- **Brief**
Reproduce, with no changes, the line that contains "Instruction: Select the" and all the lines that come after it in the records.

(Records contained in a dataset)
+ + + + + + +

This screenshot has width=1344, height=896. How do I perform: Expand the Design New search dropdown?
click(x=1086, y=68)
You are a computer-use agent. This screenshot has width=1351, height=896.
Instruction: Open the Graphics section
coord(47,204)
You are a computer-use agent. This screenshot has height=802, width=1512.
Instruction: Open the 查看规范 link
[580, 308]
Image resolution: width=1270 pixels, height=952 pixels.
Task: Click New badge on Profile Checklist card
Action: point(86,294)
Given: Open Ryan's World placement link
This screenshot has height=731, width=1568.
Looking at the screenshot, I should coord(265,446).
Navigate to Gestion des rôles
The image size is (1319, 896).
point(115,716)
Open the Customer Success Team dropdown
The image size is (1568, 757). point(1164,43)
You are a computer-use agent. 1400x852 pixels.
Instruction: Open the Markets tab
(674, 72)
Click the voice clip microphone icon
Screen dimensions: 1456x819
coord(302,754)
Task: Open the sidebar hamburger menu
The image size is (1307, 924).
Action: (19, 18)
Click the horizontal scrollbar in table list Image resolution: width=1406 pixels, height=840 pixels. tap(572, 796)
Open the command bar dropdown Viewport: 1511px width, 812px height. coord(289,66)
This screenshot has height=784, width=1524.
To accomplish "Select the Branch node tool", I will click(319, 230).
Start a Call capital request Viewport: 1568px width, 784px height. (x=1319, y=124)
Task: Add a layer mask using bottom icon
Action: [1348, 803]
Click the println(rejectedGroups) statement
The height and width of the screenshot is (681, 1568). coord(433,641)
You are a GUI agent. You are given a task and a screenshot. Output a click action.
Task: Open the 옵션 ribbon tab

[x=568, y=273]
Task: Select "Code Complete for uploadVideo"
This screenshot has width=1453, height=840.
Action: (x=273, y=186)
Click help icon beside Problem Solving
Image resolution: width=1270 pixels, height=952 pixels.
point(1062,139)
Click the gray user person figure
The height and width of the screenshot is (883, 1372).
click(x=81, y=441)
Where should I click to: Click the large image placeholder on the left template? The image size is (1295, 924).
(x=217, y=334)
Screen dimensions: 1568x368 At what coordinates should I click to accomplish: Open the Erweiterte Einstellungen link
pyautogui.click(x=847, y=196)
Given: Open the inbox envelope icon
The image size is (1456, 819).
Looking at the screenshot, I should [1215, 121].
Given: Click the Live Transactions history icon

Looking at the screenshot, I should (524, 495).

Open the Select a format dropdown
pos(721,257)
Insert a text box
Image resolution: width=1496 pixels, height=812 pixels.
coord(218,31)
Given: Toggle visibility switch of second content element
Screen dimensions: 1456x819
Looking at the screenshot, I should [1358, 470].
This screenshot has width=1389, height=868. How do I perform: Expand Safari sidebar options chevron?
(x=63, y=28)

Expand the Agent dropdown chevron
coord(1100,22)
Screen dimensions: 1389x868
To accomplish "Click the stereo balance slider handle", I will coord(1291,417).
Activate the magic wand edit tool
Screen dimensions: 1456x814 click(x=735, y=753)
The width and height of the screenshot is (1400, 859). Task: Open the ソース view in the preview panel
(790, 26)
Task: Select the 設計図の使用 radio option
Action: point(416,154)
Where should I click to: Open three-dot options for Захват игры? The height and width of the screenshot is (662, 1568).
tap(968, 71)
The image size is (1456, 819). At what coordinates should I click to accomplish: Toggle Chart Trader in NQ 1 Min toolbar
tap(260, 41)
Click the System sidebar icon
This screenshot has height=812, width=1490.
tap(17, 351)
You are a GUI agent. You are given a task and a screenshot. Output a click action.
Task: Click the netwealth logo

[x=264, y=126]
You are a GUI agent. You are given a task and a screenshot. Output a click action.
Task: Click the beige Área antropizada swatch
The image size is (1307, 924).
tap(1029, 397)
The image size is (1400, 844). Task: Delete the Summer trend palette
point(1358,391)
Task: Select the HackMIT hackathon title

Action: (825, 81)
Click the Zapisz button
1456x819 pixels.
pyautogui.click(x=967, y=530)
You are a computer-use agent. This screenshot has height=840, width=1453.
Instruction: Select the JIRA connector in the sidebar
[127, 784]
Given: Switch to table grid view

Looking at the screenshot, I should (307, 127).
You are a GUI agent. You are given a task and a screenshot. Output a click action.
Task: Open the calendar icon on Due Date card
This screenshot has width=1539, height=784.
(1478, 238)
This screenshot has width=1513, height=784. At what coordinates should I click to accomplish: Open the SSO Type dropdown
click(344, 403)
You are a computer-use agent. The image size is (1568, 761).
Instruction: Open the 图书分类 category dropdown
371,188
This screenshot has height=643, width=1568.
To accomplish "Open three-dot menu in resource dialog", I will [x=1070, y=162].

+ + + + + + +

- **Answer space**
Instruction: Select the JIRA connector in the sidebar
[127, 784]
Given: Switch to table grid view

Looking at the screenshot, I should (307, 127).
You are a GUI agent. You are given a task and a screenshot. Output a click action.
Task: Open the calendar icon on Due Date card
This screenshot has width=1539, height=784.
(1478, 238)
This screenshot has width=1513, height=784. At what coordinates should I click to accomplish: Open the SSO Type dropdown
click(344, 403)
You are a computer-use agent. The image size is (1568, 761).
Instruction: Open the 图书分类 category dropdown
371,188
This screenshot has height=643, width=1568.
To accomplish "Open three-dot menu in resource dialog", I will [x=1070, y=162].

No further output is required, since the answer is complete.